On Wed, Sep 07, 2011 at 09:16:35AM +0100, Wayne Stallwood wrote:
Take your point about /home on a share. I must look up how to do this, do you know any guides?
It's very simple, firstly you need to have nfs-kernel-server installed on the server (this is the name in Debian/Ubuntu).
Then on the server edit the file /etc/exports, comments in the file show you what's needed, on my server called dps I have:-
/ 192.168.1.1/24(rw,no_root_squash,async,no_subtree_check)On the client just mount the nfs drive in /etc/fstab:-
dps:/ /dps nfs _netdev,autoObviously this mounts the *whole* of the / filesystem on dps so that clients can see it, in your case you'd replace / with /home.
Is it really wise to be using this as an example ?
Peter if you are going the NFS route DO NOT follow Chris's example or the data you are trying to secure will be even more open than if you had left the disk in the local workstation. Better to read some NFS howto's and see how to add the minimal security NFS can actually offer.
I don't *think* he means secure as in confidential, I think he means secure as in safely backed up. At least that is my reading of the original question.
As my example was (fairly obviously) from a LAN and the security is outside the LAN.
Actually if the data is that sensitive then I wouldn't use NFS period.
Look at mounting the volume with sshfs...it will be slower than the NFS mount but it at least has some security.

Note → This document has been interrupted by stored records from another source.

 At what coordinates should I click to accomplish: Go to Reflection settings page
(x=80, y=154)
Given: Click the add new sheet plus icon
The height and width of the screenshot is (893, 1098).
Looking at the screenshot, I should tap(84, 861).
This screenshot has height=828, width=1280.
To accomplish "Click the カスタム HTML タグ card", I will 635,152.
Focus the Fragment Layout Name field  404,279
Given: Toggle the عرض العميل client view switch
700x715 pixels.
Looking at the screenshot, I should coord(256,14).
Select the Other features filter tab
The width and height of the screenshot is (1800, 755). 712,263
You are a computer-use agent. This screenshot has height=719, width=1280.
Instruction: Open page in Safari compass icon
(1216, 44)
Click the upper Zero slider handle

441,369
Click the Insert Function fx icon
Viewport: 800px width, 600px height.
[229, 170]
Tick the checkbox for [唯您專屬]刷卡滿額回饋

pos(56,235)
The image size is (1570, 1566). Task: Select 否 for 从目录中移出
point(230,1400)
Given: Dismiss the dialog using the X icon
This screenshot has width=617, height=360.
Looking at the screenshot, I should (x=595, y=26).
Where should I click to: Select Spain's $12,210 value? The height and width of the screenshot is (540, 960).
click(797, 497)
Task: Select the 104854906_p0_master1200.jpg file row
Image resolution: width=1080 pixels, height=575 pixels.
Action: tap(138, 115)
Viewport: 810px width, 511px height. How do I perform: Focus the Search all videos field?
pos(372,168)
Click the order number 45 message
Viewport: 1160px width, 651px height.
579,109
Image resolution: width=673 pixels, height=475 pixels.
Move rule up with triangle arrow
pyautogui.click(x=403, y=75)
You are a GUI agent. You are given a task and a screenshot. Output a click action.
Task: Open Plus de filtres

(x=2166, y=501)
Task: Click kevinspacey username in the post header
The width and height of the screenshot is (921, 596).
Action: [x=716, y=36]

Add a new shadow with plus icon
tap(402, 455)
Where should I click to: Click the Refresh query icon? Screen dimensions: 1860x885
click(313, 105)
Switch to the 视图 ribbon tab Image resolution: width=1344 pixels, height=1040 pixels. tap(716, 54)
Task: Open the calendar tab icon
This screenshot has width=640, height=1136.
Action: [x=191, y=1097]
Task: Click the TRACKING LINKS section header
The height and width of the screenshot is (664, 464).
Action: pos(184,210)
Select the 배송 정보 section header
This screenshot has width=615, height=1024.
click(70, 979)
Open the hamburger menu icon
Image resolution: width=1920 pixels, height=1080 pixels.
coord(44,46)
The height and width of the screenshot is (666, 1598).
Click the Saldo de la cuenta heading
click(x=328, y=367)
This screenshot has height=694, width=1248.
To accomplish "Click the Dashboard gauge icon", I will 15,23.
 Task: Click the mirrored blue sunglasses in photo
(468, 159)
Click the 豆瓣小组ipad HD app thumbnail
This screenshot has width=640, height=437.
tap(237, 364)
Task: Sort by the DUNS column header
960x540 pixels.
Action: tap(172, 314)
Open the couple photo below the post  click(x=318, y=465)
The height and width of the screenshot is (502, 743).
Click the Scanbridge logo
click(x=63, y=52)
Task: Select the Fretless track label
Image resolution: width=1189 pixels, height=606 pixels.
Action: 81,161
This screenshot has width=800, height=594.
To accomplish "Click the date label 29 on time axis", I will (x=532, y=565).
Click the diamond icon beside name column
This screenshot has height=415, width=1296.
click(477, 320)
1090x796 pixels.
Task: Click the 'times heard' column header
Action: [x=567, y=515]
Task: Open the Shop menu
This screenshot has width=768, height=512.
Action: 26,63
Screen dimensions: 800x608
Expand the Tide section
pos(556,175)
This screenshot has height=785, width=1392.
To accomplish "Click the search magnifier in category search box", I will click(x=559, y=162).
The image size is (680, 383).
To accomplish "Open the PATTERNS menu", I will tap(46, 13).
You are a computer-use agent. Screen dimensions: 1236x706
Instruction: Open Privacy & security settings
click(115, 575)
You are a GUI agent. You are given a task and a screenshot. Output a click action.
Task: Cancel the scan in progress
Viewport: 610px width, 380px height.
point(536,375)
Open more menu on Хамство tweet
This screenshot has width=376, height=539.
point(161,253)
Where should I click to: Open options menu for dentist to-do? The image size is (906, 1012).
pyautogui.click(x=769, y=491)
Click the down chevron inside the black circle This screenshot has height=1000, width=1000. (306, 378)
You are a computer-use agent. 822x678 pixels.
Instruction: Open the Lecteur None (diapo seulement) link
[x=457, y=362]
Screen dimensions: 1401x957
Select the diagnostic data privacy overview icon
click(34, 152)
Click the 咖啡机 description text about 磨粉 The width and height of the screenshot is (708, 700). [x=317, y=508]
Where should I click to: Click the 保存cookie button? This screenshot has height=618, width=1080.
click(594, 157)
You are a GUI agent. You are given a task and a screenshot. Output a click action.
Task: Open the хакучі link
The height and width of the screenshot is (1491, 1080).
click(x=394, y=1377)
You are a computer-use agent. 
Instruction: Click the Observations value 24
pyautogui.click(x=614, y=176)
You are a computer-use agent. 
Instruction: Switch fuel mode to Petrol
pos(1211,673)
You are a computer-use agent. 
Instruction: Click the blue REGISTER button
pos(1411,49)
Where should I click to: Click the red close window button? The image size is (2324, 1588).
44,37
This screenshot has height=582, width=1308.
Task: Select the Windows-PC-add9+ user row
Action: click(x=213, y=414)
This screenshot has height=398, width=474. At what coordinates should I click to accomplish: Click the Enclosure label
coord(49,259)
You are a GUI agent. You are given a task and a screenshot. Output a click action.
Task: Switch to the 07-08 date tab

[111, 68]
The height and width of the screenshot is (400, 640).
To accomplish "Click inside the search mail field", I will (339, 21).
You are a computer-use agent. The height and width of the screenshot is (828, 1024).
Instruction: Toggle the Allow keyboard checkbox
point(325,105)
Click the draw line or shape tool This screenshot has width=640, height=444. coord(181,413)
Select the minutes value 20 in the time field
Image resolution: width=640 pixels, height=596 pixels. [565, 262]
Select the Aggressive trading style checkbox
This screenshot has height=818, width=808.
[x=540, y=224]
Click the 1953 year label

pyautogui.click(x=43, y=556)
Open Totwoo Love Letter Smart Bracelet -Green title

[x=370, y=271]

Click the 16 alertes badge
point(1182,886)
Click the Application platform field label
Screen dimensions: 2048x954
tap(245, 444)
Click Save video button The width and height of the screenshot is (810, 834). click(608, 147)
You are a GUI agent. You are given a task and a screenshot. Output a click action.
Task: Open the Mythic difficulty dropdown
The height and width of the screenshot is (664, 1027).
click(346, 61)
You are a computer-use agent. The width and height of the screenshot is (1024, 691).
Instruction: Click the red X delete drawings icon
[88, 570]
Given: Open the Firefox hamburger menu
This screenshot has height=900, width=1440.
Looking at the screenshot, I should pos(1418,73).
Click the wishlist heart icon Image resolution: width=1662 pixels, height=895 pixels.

Chris...I think posting an example that exports to an entire subnet without clearly expressing this is the case, particularly when the original request stated that this was a request for help in securing data not making it more open is..perhaps...a little irresponsible :)
As I suggest above my understanding of the original request was for 'securing' in the sense of not losing data, not confidentiality. If I have misunderstood that then, yes, I quite agree.